CHRIST IN WINTER: Reflections on Faith for the Years of Winter… ©
Even with careful planning, and giving over two tons of stuff to the St. Anthony DePaul store and the Habitat for Humanity Restore, after a 600 mile move, we are struggling to fit into a condo that lacks the large two-car garage and the full walk-out basement. We have a garage, but it is a very narrow, one-car affair, and there is no other storage. We had the movers unload almost everything into that garage so that we could unpack one box at a time without gridlock in the house itself. But, of course, that gridlocks the garage. The boxes are three deep and stacked over head-high, and every one that looks like it has something we need is behind others that just glare at us and dare us to move them and find some other spot to set them in the gridlock of the garage.
It is difficult to get my mind onto writing or anything that is not an effort to unpack boxes and repack cardboard and paper in the bundles required for recycling here. I did manage to find some of my favorite books, including Wm. Stafford’s The Darkness Around Us Is Deep. In it he has two poems about moving, from two different moves of his own, entitled “From the Move to California” and “An Oregon Message.” They inspired me to write a moving poem of my own. It is not like Stafford’s, of course, since he was one of the truly great American poets, but I thank him for the impetus.
It is true that breathing is much harder
when buried beneath a pile of boxes,
cardboard resting soft but hard upon the soul.
But the rumors of our demise by moving
are not true, at least not yet.
We feel our way between the piles of stuff
and wonder why it was not left behind.
Long and narrow pathways in rooms
that do not gladly welcome strangers.

• [Records shown]:
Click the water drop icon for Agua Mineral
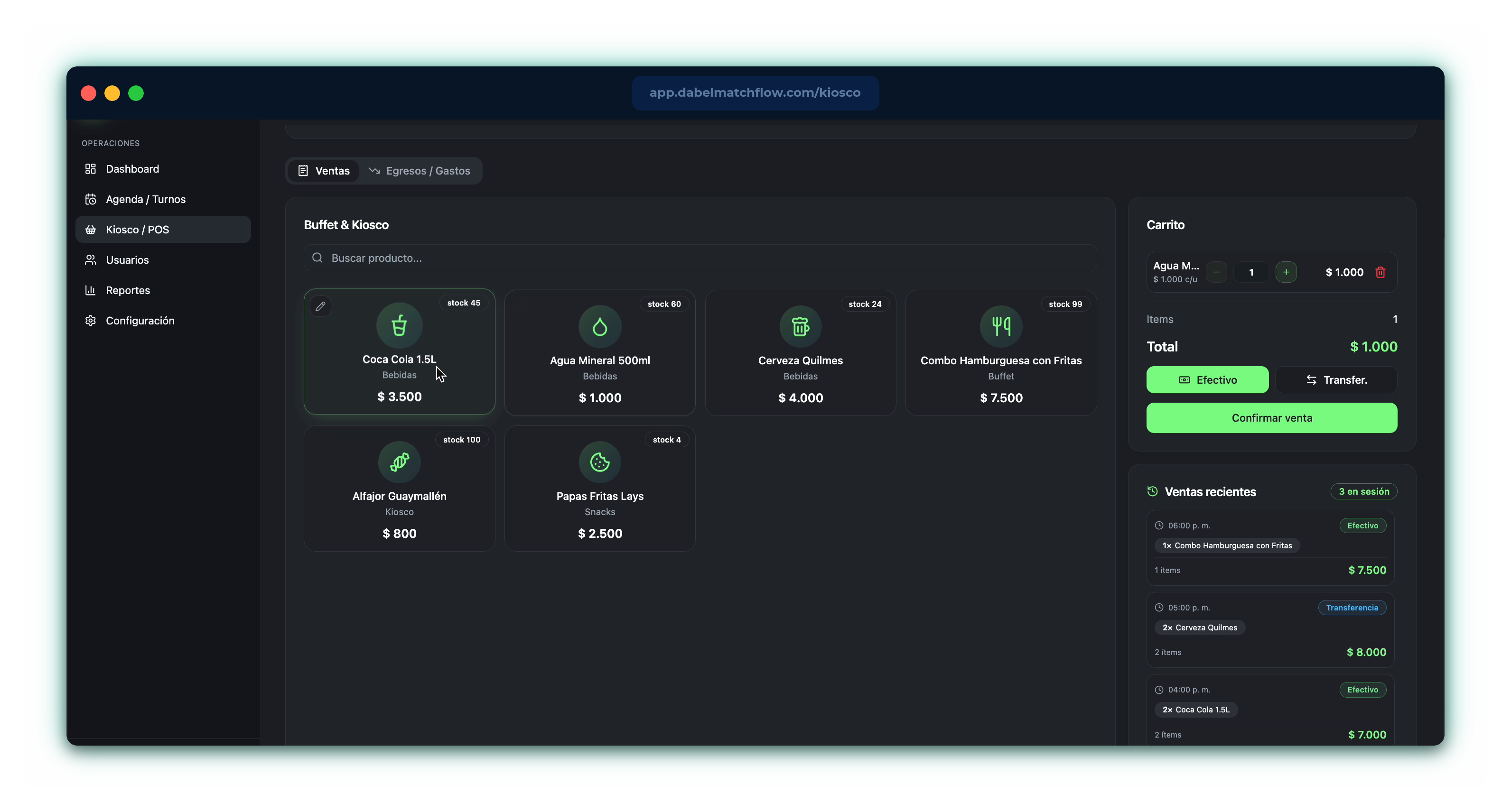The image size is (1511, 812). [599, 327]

* * *

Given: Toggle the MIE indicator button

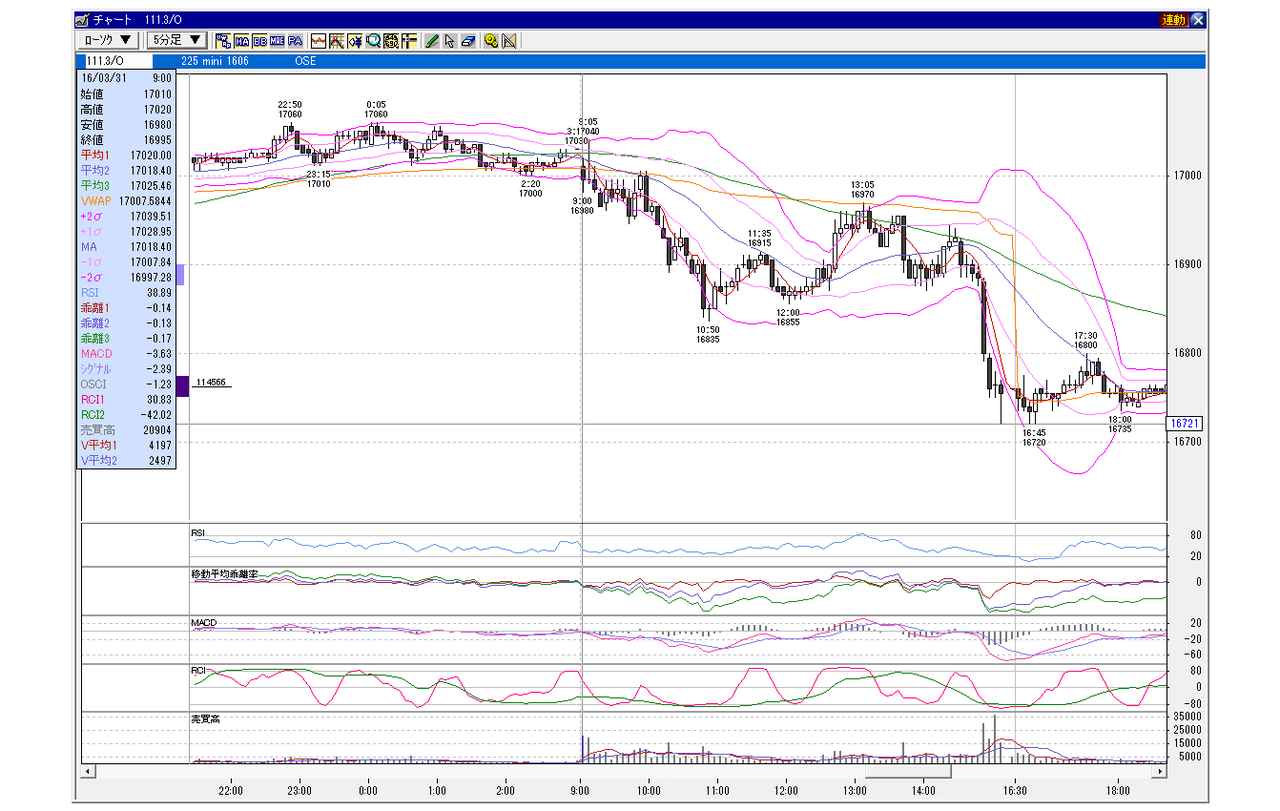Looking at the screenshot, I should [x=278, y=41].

• [Description of the task]:
Could you resume the reflection on moving into the condo, picking up its poem right after the last line shown?

• [Response to this exercise]:
Boxes that will not surrender
until the last flap dies.
Chairs and lamps and tables
we have lived with for sometimes
almost fifty years surround us.
but we do not know them, nor
do they know us. Where they belong
in this new plan we cannot say.
It makes them uneasy.
They depend upon us
to help them find their place.
I wonder about the place
if it is filled with boxes crammed
with stuff that would not fit
our bigger barns on earth.
This place is new, and filled with fright
and full of hope…
John Robert McFarland
I started this blog several years ago, when we followed the grandchildren to the “place of winter,” Iron Mountain, in Michigan’s Upper Peninsula [The UP]. I put that in the sub-title, Reflections on Faith from a Place of Winter for the Years of Winter, where life is defined by winter even in the summer! [This phrase is explained in the post for March 20, 2014.] The grandchildren, though, are grown up, so in May, 2015 we moved “home,” to Bloomington, IN, where we met and married. It’s not a “place of winter,” but we are still in winter years of the life cycle, so I am still trying to understand and follow Christ in winter.
I tweet as yooper1721.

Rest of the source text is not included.